Il via alla rappresentazione sarà dato alle 19:30, all’interno dello scenario naturale dell’istituto dei Padri Rogazionisti – San Pasquale, in cui sono state allestite le varie scene: dall’Ultima Cena alla Resurrezione

Anche, quest’anno si rinnova l’appuntamento con la sacra rappresentazione storico-religiosa della Passione di Cristo in Oria, che ogni anno si rievoca la Domenica delle Palme, dove storia, fede, tradizione e religiosità popolare si fondono insieme.
L’associazione dal 1995, ininterrottamente, ha rappresentato la Passione in Oria, recuperando una tradizione che certamente sarebbe andata perduta, ma che, oramai, era annoverata tra gli appuntamenti annuali della città di Oria.
«Quest’anno si celebra la XXXI edizione: un traguardo impensabile quando abbiamo iniziato questa esperienza» è riportato nel comunicato dell’associazione “Gruppo di Promozione Umana”.
«In tutti questi anni molti traguardi sono stati raggiunti che ci sembravano inimmaginabili, grazie all’impegno di tutti coloro che hanno creduto in questo tipo di evento sacro, che non è da considerarsi una “manifestazione” ma la rappresentazione di una “tragedia”, che ha sconvolto il corso della storia umana circa duemila anni fa di cui, ancora oggi, si ha la consapevolezza dell’attualità dell’avvenimento e del messaggio rivoluzionario portato da Gesù Cristo.
La Passione è uno degli appuntamenti religiosi che preannuncia i riti devozionali della Settimana Santa, caratteristici dell’antica città di Oria, che ogni anno si ripetono tra la pietà e la devozione popolare. Per citarne alcuni in particolare: “Quannu scenni Cristu”, ogni giovedì di marzo, e la “Processione dei Misteri”, il Venerdì Santo».
La sacra rappresentazione si terrà la Domenica delle Palme (29 marzo), al tramonto, con inizio alle ore 19:30 e all’aperto, all’interno dello scenario naturale dell’istituto dei Padri Rogazionisti – San Pasquale, dove sono state allestite le varie scene: dall’Ultima Cena alla Resurrezione.
La sacra rappresentazione ha la durata di circa due ore/30. I personaggi, circa 230/250, tutti in costume storico fedelmente riprodotti da artigiani locali e da aziende specializzate per gli accessori, si alternano nelle varie quattro scene principali con quindici raffigurazioni di episodi della Passione di Cristo (parte, questa, assegnata ad Antonio Patisso.) Assistono le varie scene circa venti persone, tra tecnici audio-luci, allestitori, costumisti, responsabili ed assistenti di scena, assistenti al pubblico e collaboratori vari.

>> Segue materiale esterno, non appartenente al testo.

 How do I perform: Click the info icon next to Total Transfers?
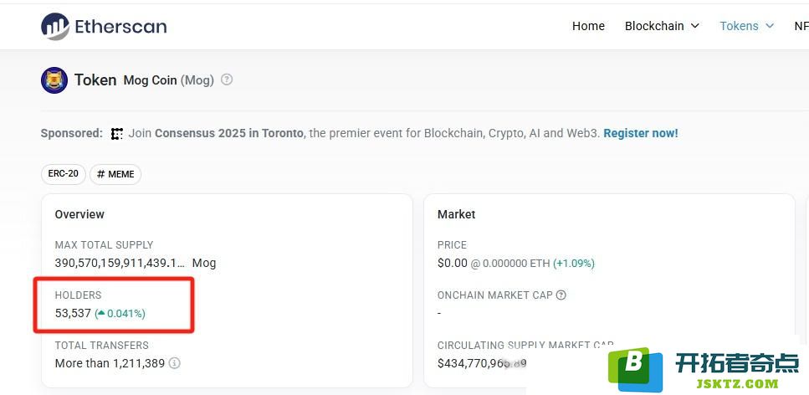[x=175, y=363]
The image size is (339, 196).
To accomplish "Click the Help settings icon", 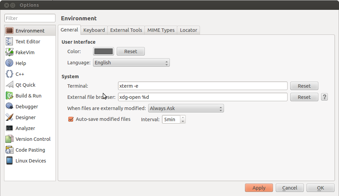I will pos(9,63).
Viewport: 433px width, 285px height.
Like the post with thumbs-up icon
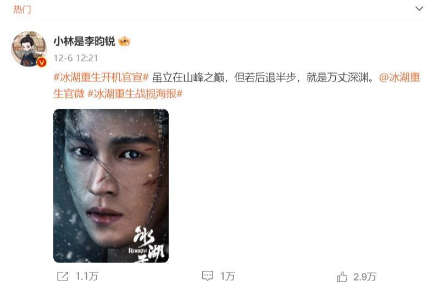(342, 276)
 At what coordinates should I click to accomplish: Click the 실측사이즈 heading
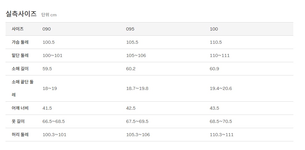tap(21, 14)
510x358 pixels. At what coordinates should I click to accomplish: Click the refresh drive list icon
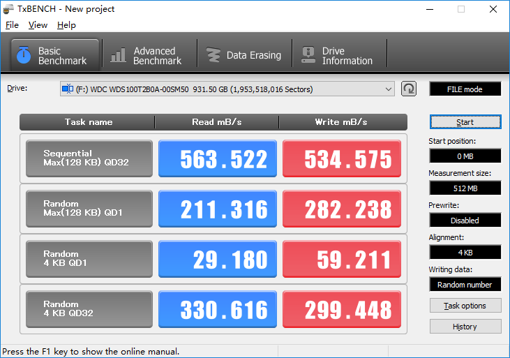409,89
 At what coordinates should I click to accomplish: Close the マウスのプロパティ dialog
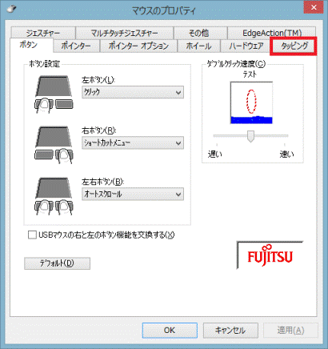click(x=314, y=8)
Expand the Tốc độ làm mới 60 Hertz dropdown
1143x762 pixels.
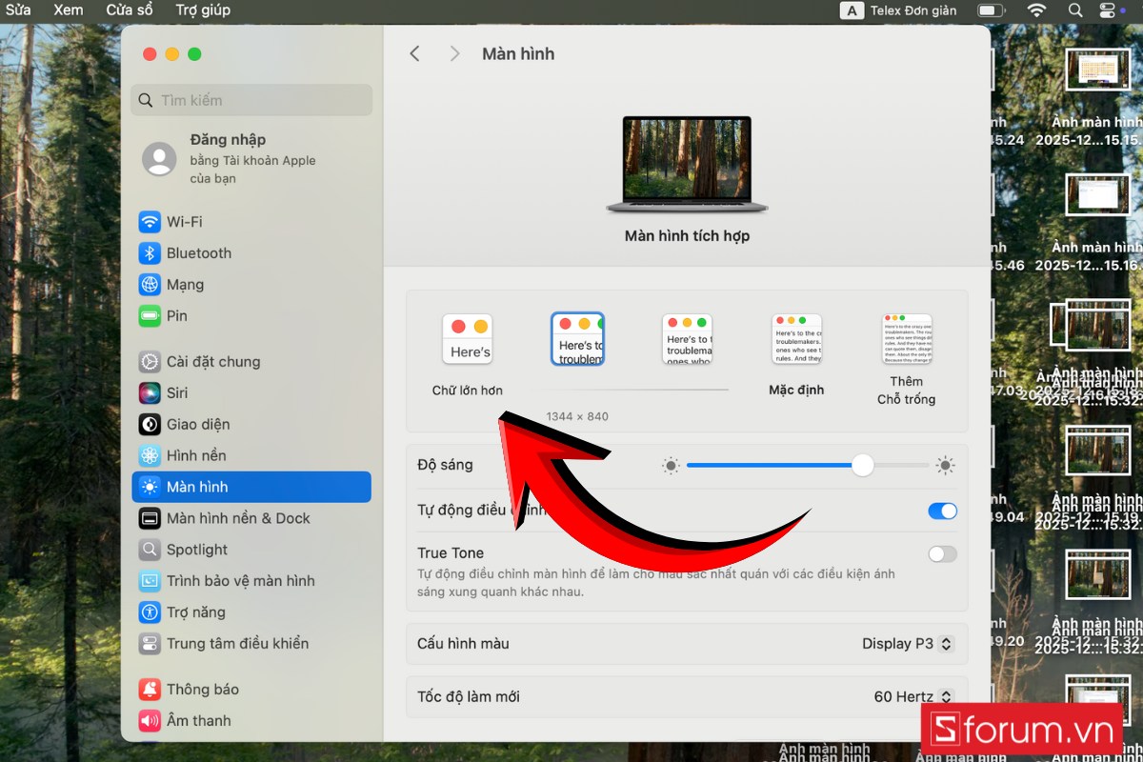[912, 697]
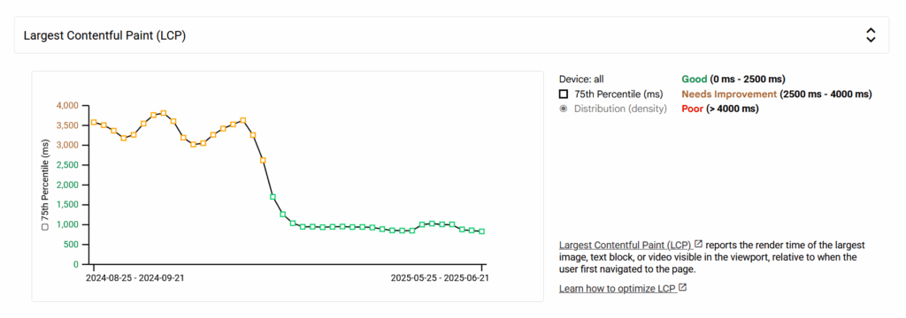Click the external-link icon after Learn how

tap(682, 287)
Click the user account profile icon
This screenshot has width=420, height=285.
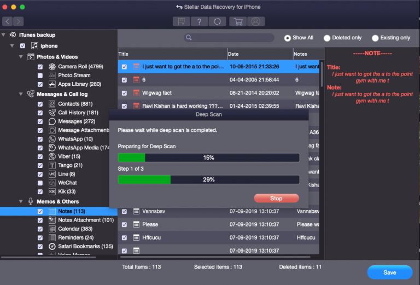click(255, 21)
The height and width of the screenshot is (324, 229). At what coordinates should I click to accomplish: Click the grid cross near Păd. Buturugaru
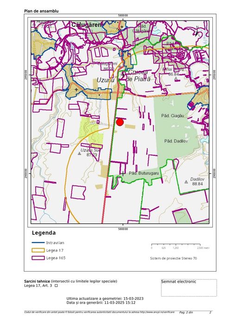123,173
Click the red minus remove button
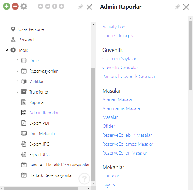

«L’associazione continua con impegno il percorso intrapreso, seguendo quei progetti che mirano alla promozione del nostro territorio: uno di questi riguarda, proprio, la sacra rappresentazione della Passione di Oria che è inserita nel “Progetto UNESCO” voluto da Europassione per l’Italia per ottenere il riconoscimento della “Passione di Cristo” come “bene immateriale dell’umanità”.
L’associazione è impegnata nella promozione del proprio evento e di tutte quelle iniziative che mirano a valorizzare il patrimonio storico-culturale e religioso della città».